After months of galvanizing. collaborative community and neighborhood leadership by Terry Miller, Dave Behar, Mike Browne, Richard Havenick and the Coastal Neighborhood ad hoc Landslide Committee, the City’s Engineering Team and related agencies, including Council District 15, have released the report we have been waiting for.

Department of Engineering committed to completing the Palisades Residents Association initiated “turnarounds” at the ends of Paseo Del Mar, within the next few months for the needed temporary traffic flow and crime mitigation solution.

The White Point Landslide Report is now available at: http://eng.lacity.org/whitepoint/whitepointlandslide.htm

Preliminary (new) FAQ form the City:
1. Is the land currently stable?
Yes.

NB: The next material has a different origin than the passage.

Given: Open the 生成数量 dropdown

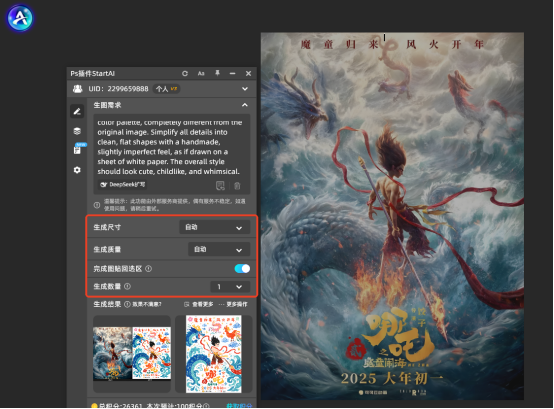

No movement has been detected since the November landslide.

2. What are the causes?
Water and gravity. Precipitation, irrigation, and to a lesser extent, coastal bluff erosion may have contributed to the development of the White Point Landslide. Residential development in the area may have also contributed to the landslide because of its influence on groundwater infiltration.

3. What needs to be done immediately to protect the area around the slide?
Dewatering, ground anchors, and grading should be done before the next rain season. This will cost $6 to $7 million and will be undertaken immediately by the City.

4. What are the options for long term remedies?

1) re-routing the road around a landslide buffer zone ($4 to $8 million)
2) partially re-grading the landslide debris and adjacent area to restore the road to its previous alignment across the existing landslide ($4 to 8 million)
3) supporting the road at its previous alignment with a soil buttress ($42 to $50 million)
4) supporting the road with a retaining wall ($22 to $27 million)
5) or spanning the landslide with a bridge ($57 to $62 million)

These 5 options have obvious financial concerns and some legal implications that will need to be considered in the upcoming months. Most importantly, the public will be consulted to come up with the best solution for the immediate neighborhood and the community at large.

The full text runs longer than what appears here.